間違ったダイエットの結果 摂食障害になりかけた話 後編

ダイエット

 

 

37キロまで痩せた私は

会う人会う人に心配され、

大丈夫?と言われるのですが、それがもう私にとっては褒め言葉になっていました。もはや自分がそこまでガリガリなことにも気がついてませんでした

コンクールに出るときも、部門の中で順位よりも自分が一番細いかどうかを気にしていたぐらいです。

母に萌が一番細かったよと言われるたびに満足していました。

そして、見た目も美しくないほど痩せ、ジャンプは跳べない、エスメのタンバリンに振り回されてピルエットが回れないほど筋力は弱くなりました。生理も一年止まりました。

それでもさらに痩せたかった。

今度は太れと怒られます。

そんなこと言われても、太ることが恐怖なので、食べ物を身体があまり受け付けません。

食べたくないし、食べれない

満腹感が嫌い、

特にレッスン前に少しでもお腹に物が入っている感覚になると軽くパニック

ご飯を食べてしまい、お腹に物が入っている感覚が少しでもあるともうレッスンに行きたくなくなる。

もはやバレエやめたい。

何にもしたくない。

寝たきりになりたい。

太ったって思われる。のがこの世で一番嫌なこと

0.1キロの体重の変化で一喜一憂

このように段々とメンタル面に支障が出てきました。

友達との誘いも、外食があると、自分の食生活のリズムが崩れるから行かない。

段々と

生きる楽しみは痩せることのみ

バレエのために痩せるのではなく

痩せるためにバレエをするという感覚になってしまいました。

こうしてドイツに来たのですが、

はじめの数日間体重計がなかったので全く体重を測りませんでした。

ずっと友達と行動していたのである程度食べる時間も行動も合わせなければいけません。

そしてそのはじめの数日間、他のダンサー達はちゃんとご飯を食べているのを目の当たりにしました。

彼女たちは食べるものに気を使いますが、きちんと量を食べているのです。

みんな社交的で性格も明るいです。

そして、筋肉がキレイでなにより人間味のある魅力的な踊りをします。

そして気がついたこと。

私がこんなに頑張って食事制限したり体重減らすことに命かけていたのは自分のためじゃなくて親や先生に褒められるためだったと言うこと。

一緒にいつも過ごしてくれた友達のおかげで、

私は食べることへの恐怖がなくなっていきました。

一年目は、あまり神経質にならないようにみんなと同じように食べました。

こうして何でも食べるようになったのですが、

当たり前ですが体重が増え見た目は変わります。

帰国するたびに太っただの痩せただの私の体型をジャッジされるのが本当の本当の本当にいやで

帰国前はいつも緊急ダイエットでした😅がうまくいかず。

そしてついにまたダイエットをしなさいとディレクターから言われます。

また不健康ダイエットに走った私はストレスで気持ち悪くなるまで食べる過食のような症状に悩まされました。

そして下剤を飲むようになりました。

食べ過ぎて後悔して、下剤を飲み、

断食をしようとしたりもしました。

学校を休んだことも数回あります。

こんな生活を2年間続けました。

当たり前ですが全く痩せず、悪循環

本当に辛かった。

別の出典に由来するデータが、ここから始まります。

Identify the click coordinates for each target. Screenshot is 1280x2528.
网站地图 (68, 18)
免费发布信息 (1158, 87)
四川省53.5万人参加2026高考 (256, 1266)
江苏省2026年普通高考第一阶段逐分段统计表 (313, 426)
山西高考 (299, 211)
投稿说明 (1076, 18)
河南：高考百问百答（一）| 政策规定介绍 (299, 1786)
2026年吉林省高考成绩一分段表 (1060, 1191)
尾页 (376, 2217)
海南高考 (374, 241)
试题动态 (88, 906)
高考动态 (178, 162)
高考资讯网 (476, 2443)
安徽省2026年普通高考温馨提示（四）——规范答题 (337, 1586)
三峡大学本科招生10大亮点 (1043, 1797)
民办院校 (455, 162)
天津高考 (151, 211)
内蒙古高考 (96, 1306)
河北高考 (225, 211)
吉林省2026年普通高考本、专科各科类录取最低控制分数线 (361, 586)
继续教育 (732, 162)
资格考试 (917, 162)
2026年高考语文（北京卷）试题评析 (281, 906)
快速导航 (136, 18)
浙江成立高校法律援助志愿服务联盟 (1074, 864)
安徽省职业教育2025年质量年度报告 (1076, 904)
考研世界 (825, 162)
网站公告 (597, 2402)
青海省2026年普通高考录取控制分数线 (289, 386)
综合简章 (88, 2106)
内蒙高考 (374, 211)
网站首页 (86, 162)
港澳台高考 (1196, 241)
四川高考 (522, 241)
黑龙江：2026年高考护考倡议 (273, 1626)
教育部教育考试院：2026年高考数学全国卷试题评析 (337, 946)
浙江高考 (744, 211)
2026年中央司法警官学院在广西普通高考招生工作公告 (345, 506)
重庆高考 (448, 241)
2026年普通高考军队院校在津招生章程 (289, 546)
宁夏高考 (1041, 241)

いつもまたガリガリになりたいと思っていました。

友達はいつも今の方がいいよと言ってくれていたのですが、

それでもまた拒食症になりたいとずっと思っていました。

がうまくいかず、ディレクターにも見捨てられました。

そんなこんなでもう学校でいい成績をもらう希望がなくなった頃、笑

もう人がどう言ったからとは関係なく、

自分が心も身体も健康でいたい

ということを、考えるようになりました。

踊っている限り

健康と体型維持はつきものです。

無茶なやり方で残りのダンサー人生ずっと苦しみたくない

そう思いたどり着いたのが、

毎日筋トレをする。

食べる量より食べる物に気を使う。

身体が苦しくなる食生活はしない。

今私が心がけているのはこれだけです。

体重計にはあまりのりません。

体重計が私を狂わせたキッカケなので、もうあまり数字にはこだわりません。

それよりも綺麗な筋肉と、動きやすい身体のコンディションでいること。

こっちの方が全然大事です。

今では、ヘルシーな食材を使って色々なレシピを考えるのがとても楽しいです。

そして心は今まで以上に健康です。

バレエだけが、人生じゃない、

そして人生がバレエだけじゃない人の踊りの方が何倍も魅力的

何を言われようと自分のことは自分が一番わかっていなきゃいけません。

ただこの苦しかった経験もできてよかったです。

これからも自分の身体の声を聞いて、そして人としてもダンサーとしても綺麗で健康でいられるようにしたいと思います。

今の目標はこうした経験を生かしていろいろなダンサーのメンタルと体のヘルスをサポートできるような人になることです。